Él la amaba. Al ver la expresión de su rostro al decir estas palabras... ¡Ay, Dios! Letizia se atragantó con su propia saliva al recordar la sensación de impotencia que la invadió cuando no pudo responderle.
Una persona a medias, eso era ella. Una sorda. Nada de lo que él hiciera, nada de lo que le diera podría cambiar eso. Nada. Las personas normales la habían rechazado toda la vida. Era una marginada de la sociedad allí donde fuese. Una persona que no podía hacer amigos ni ir a la iglesia, y a quien también le prohibían acercarse al pueblo. Aunque en realidad no quería hacer ninguna de estas cosas, pues hacerlas sólo le traía dolor. No era divertido en absoluto que las demás personas la miraran boquiabiertas o la martirizaran, ni tampoco que hablasen de ella en susurros, pensando que no sabía qué estaban diciendo. Ella lo sabía perfectamente, pues, aunque hablaran en voz muy baja, ella podía leerles los labios. Allí está la tal Letizia Ortiz, la tonta. Pobrecita. Letizia, la tonta. Letizia, la tonta.
¿Sería éste el regalo que le daría a Felipe? ¿Nada más que dolor? ¿Era lo que ella quería aportarle a su vida? Para evitar que le hicieran daño, ella se había contentado con apartarse de la gente, se había conformado con vivir la vida a medias. Había entendido desde hacía ya muchos años que una vida a medias era todo lo que podía esperar. Pero Felipe podía tener mucho más. Los ojos de Letizia volvieron a llenarse de lágrimas, prendiendo fuego al fondo de su garganta. Felipe era un hombre maravilloso. No sólo era apuesto, sino también dulce y amable. Podría tener a cualquier mujer que quisiera. Letizia estaba segura de que a todas las damas bonitas del pueblo les encantaría estar en su lugar, ser la única destinataria de toda su atención. ¿Por qué tendría que conformarse con una mujer sorda?
No sólo con una mujer sorda, sino que además no podía decirle siquiera que lo amaba.
Letizia sabía lo que pasaría si permitía que aquella situación continuara. En poco tiempo la gente empezaría a rechazar a Felipe, no porque hubiera hecho algo, sino porque se había relacionado con ella. Antes de que se diera cuenta, se quedaría sin amigos. Nadie lo invitaría a su casa. Y nadie querría ir a visitarlo mientras ella viviera allí. Letizia, la tonta. Para lo único que servía, para lo único que serviría siempre, era para que las demás personas tuvieran algo que mirar.
Letizia nunca había conocido a nadie como Felipe. Desde que llegó a la Estancia, él le había cambiado la vida. Nunca había querido a nadie como a él. No podría soportar ver que empezaban a pasarle cosas malas por su culpa. Él tenía que enamorarse de otra persona.
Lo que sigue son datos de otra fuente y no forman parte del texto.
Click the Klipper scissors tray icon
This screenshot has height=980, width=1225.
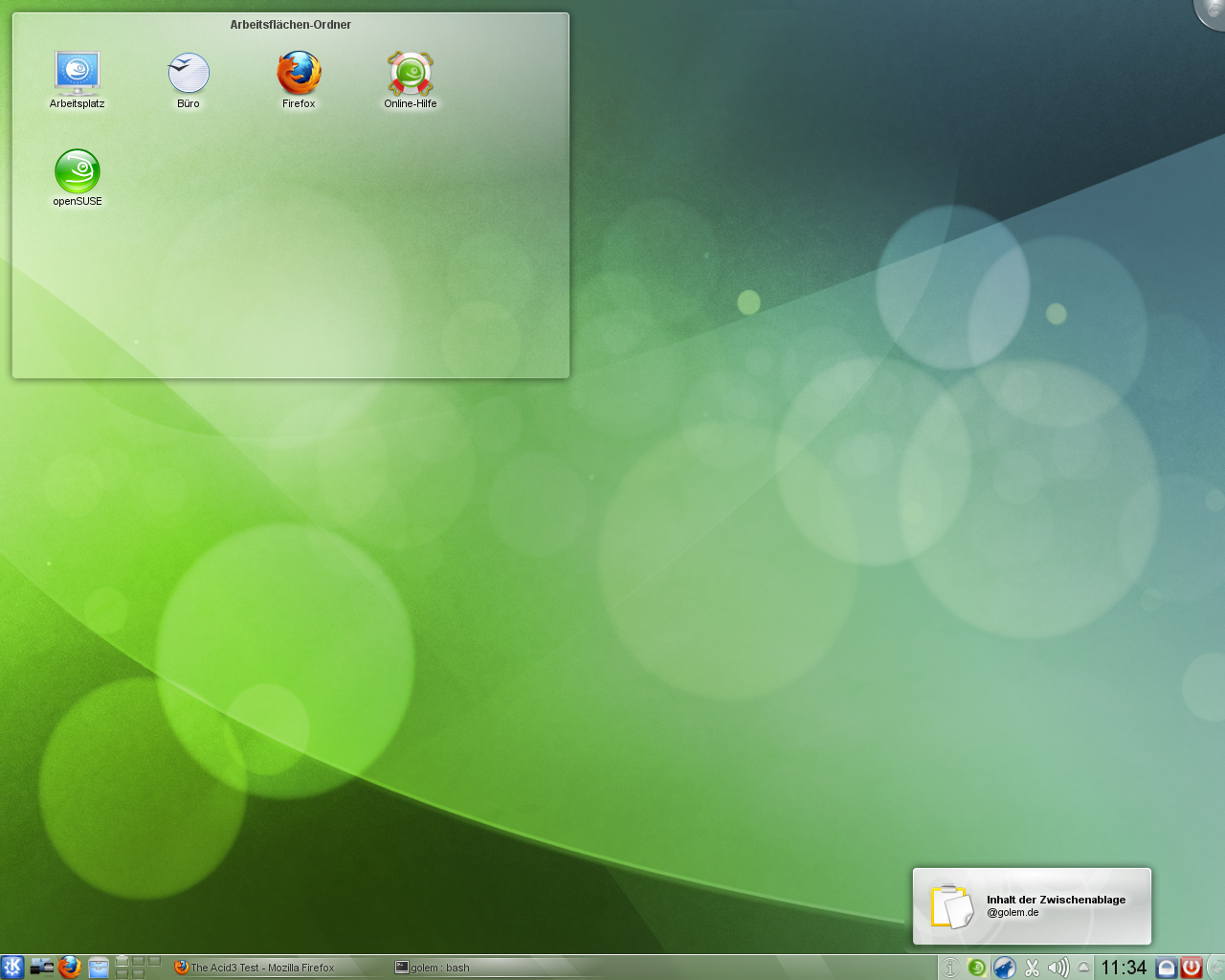[1032, 968]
De alguien que pudiera hacerlo feliz, y no al revés.
Tras tomar esta decisión, Letizia lloró hasta quedar completamente agotada y sin más lágrimas que derramar. Luego, reflexionó acerca de cuál sería la mejor manera de comunicarle a Felipe sus sentimientos. Él aún no era lo suficientemente bueno leyendo los labios como para que ella le contase todo eso, y tratar de representar lo que quería decirle sería imposible. Mientras reflexionaba sobre este problema, recordó de repente la noche en que él le había hecho un dibujo para decirle que estaba esperando un bebé. Felipe andaba de un lado para otro del pasillo. Subía y bajaba las escaleras. Iba a la habitación de los niños. Luego volvía sobre sus pasos. Una y otra vez. Y vuelta a empezar. Poco tiempo después, perdió la cuenta de cuántas veces había subido las escaleras. Algo terrible estaba pasando. Lo había visto en los ojos de Letizia. Pero no alcanzaba a imaginar de qué se trataba. Había creído que los audífonos la harían absolutamente feliz. Pero, en lugar de esto, se había puesto a llorar. ¿Por qué? A pesar de darle vueltas al asunto una y otra vez, no pudo encontrar una respuesta.
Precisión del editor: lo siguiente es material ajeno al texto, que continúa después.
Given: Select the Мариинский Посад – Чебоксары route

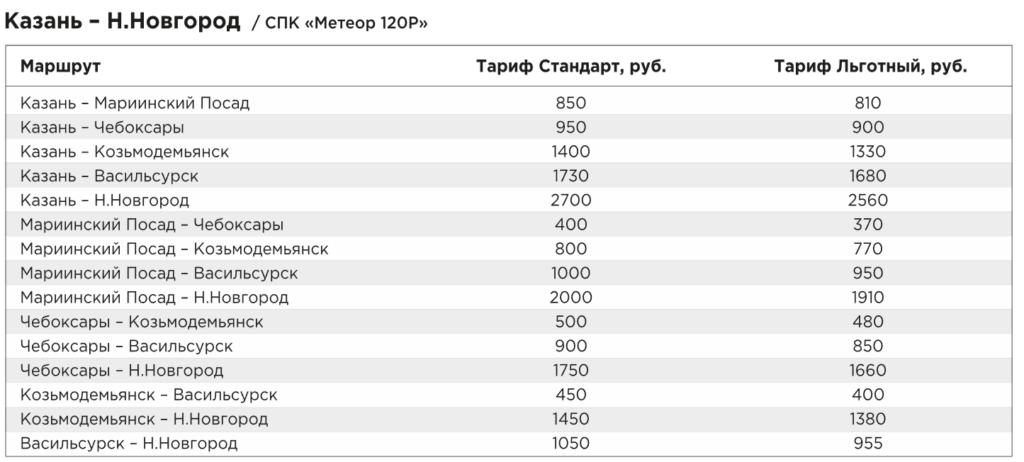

Cuando finalmente oyó el revelador chirrido de los goznes de una puerta, se encontraba subiendo las escaleras. Aquélla debía de ser la milésima vez que lo hacía. El leve sonido de la puerta abriéndose hizo que subiera volando el resto de los escalones. Tras correr a lo largo del pasillo, se detuvo frente a su puerta. Letizia estaba dentro de la habitación, con su pequeña mano aferrada al pomo de la puerta y el rostro tan blanco como la leche. Por la mancha roja que se veía alrededor de sus ojos, supo que la muchacha había estado llorando.
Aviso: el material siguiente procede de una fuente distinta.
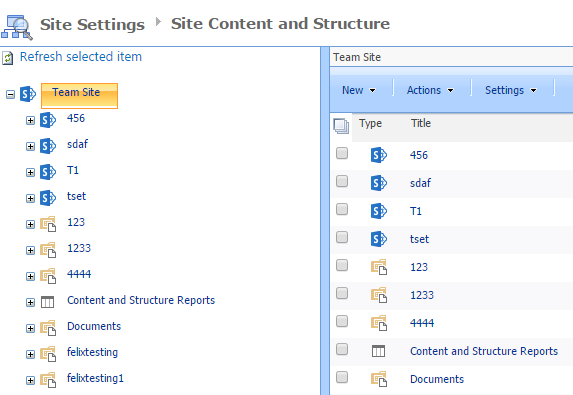The image size is (573, 395).
Task: Open the Site Settings breadcrumb link
Action: [x=92, y=25]
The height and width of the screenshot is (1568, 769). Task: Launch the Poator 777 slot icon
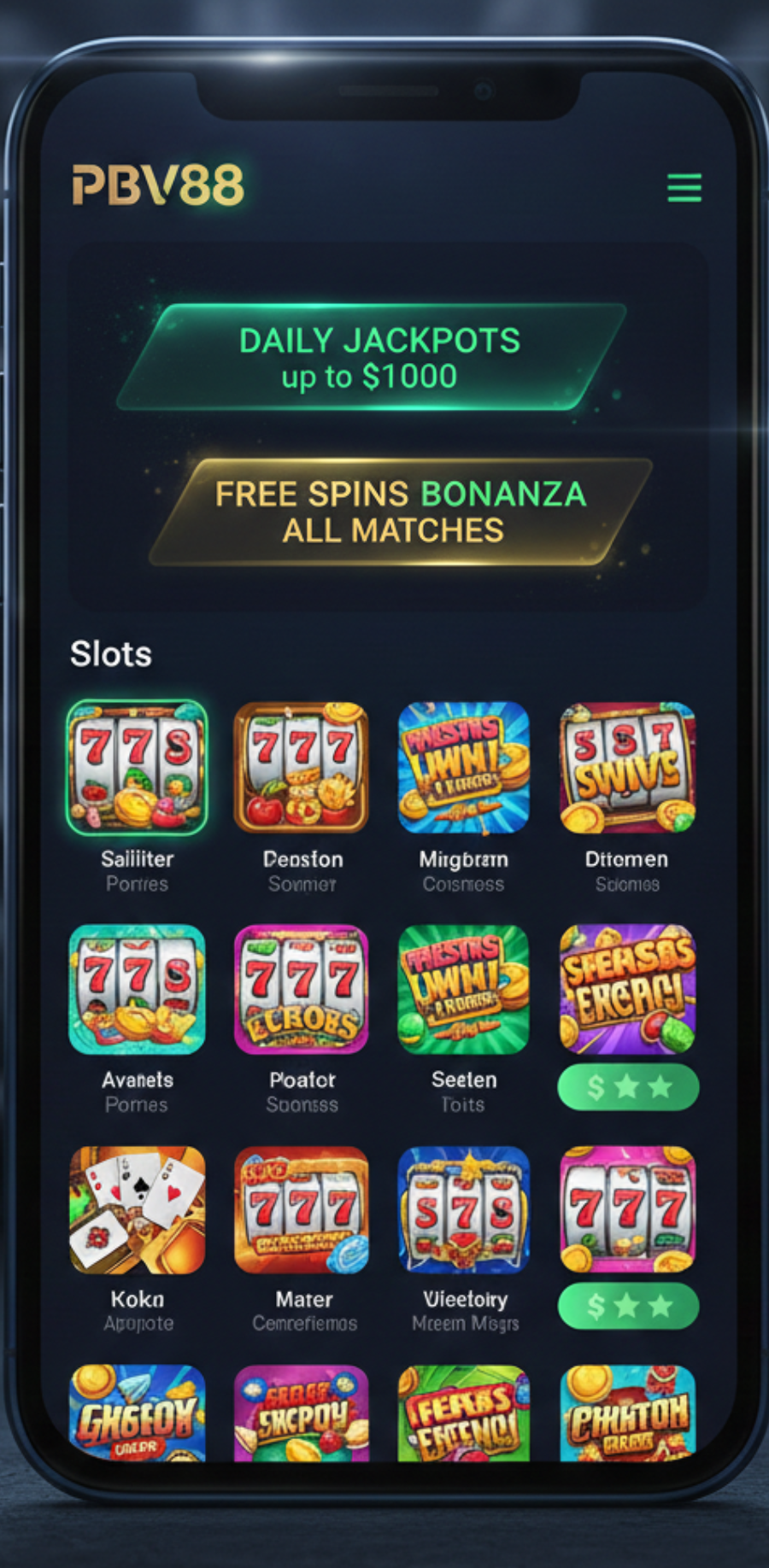pos(301,989)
Ella dio un paso hacia atrás y con un gesto le indicó que entrara. Felipe tuvo un mal presentimiento. Letizia esquivó su mirada mientras él entraba en la habitación. Luego, con un resuelto ruidito seco, cerró la puerta. Sin mirarlo, se dirigió rápidamente a la mesa, donde cogió una hoja de papel y se la ofreció.
—¿Qué es esto? —Felipe salvó la distancia que los separaba y cogió el papel con mano tensa. Después de estudiar el dibujo que ella había hecho, se pronunció— Letizia, esto es extraordinario. Tienes mucho talento.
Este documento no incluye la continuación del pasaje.